For the first time he thought of his wife, who was supposed to be meeting him at the aerodrome where they should by now have landed. She was due to arrive by the early morning train – she would at this moment be mounting it, complete with her books and the inevitable knitting – to spend her first few days with him for months.
He had been looking forward to that meeting, to the family party atmosphere that would inevitably result from the gathering. Now, with a pull at his stomach that was almost as strong as the physical nausea, he realized it would not happen – it
might never happen; he might never see his wife again – and he felt in consequence smaller and more desolate on the heaving valleys of the sea.
That the others were also feeling the tremors of unease occurred to him when Harding spoke again.
‘Sure no one saw us ditch, Canada?’ he asked weakly.
‘Not unless they’ve got telescopic eyes,’ Ponsettia answered.
Waltby saw Mackay scowl at the navigator.
‘I saw a couple of freighters east of here,’ he growled, and in a flash of insight Waltby knew he was deliberately lying for the benefit of Harding.

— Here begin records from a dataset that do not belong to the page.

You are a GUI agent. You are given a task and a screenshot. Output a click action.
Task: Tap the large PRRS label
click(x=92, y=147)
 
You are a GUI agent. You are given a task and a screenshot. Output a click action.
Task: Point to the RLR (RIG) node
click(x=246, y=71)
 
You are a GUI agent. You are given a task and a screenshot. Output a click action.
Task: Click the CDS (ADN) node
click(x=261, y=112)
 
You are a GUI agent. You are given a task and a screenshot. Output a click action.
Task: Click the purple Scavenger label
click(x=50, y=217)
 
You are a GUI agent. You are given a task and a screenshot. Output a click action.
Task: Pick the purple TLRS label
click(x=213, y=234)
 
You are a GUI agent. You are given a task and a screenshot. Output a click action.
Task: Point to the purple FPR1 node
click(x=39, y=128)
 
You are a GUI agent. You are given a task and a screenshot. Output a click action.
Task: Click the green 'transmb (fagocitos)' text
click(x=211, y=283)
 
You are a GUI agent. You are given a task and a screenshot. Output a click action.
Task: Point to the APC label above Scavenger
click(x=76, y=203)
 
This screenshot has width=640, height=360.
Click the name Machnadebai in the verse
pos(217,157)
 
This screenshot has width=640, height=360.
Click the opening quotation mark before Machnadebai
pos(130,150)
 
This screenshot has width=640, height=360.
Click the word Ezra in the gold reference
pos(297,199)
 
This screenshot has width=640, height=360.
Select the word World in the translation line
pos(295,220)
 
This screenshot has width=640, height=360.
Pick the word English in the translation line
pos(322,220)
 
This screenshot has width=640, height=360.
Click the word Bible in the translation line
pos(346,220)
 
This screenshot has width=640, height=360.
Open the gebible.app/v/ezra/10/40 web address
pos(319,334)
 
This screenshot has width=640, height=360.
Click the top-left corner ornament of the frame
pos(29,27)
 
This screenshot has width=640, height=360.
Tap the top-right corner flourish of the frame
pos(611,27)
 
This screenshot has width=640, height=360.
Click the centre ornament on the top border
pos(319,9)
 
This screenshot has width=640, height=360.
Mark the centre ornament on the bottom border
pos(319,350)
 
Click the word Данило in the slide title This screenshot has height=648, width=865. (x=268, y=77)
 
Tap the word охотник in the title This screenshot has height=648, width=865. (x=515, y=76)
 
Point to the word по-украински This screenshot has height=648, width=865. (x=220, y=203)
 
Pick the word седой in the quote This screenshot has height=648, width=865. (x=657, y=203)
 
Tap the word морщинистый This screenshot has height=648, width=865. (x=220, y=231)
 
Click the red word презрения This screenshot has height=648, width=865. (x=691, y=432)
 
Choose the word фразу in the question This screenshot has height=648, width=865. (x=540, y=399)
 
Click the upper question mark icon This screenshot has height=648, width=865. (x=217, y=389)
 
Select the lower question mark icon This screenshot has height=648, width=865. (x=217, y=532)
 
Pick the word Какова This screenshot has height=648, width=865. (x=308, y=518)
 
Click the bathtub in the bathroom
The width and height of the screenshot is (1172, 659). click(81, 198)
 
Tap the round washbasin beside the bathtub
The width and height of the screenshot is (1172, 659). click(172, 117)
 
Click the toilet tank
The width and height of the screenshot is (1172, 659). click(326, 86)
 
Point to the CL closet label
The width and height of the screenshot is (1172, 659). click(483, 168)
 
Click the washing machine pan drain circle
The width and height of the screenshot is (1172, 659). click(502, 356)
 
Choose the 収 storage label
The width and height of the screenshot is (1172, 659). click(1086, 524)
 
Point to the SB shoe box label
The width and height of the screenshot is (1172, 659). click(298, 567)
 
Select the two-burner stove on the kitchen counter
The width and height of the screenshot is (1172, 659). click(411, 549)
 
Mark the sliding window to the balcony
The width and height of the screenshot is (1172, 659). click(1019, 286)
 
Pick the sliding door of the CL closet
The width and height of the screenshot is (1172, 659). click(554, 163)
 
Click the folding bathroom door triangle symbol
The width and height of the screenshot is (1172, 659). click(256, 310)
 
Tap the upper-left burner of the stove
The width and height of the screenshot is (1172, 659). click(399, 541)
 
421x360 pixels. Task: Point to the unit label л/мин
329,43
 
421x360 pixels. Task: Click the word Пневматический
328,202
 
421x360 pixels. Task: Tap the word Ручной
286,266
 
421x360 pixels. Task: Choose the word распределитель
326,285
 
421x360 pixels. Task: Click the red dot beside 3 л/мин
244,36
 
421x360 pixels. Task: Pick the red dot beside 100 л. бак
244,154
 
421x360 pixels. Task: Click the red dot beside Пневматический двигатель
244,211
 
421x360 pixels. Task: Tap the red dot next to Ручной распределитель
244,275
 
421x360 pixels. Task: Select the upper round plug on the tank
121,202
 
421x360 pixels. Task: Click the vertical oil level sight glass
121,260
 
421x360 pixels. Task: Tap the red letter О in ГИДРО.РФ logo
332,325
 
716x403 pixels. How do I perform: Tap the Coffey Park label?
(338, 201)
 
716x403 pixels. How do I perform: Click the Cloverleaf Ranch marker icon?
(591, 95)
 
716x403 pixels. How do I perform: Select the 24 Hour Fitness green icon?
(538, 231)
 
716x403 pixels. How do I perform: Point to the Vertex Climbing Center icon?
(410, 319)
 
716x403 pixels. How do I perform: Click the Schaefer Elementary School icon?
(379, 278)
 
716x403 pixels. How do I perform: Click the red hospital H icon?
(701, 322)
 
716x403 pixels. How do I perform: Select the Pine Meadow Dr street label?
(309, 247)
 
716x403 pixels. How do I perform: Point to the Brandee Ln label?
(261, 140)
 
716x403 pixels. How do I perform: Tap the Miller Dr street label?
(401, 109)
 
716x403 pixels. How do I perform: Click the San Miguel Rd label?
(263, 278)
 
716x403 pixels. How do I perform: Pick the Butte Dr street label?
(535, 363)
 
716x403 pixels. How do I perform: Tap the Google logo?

‘If you did, bud, they were Jerries,’ Ponsettia pointed out, unaware of Mackay’s attempt to cheer the pilot. ‘East of here? You bet your sweet life they were Jerries.’
‘Not damn likely,’ Mackay grunted. ‘The only Jerries that come out these days are E-boats.’
‘Anyway, is there a flare handy in case a kite spots us?’ Harding interrupted.
‘Yes, Skip. There’s one handy.’ Mackay’s voice lost its hardness again as he spoke to Harding, and Waltby realized there was nothing artificial about the note.
‘I expect it won’t go off,’ Ponsettia said. ‘They never will when you want ’em to.’
‘It’ll go off all right.’ Mackay glowered at him.
‘Think there’s any hope of anybody picking up that signal from the squawk box, Canada?’ Harding asked.
‘If anybody happens to be flying past within a few yards of us, there might,’ Ponsettia said. ‘But then, if they were that close we’d have to duck.’
Mackay exploded. ‘You know those bloody things are all right.’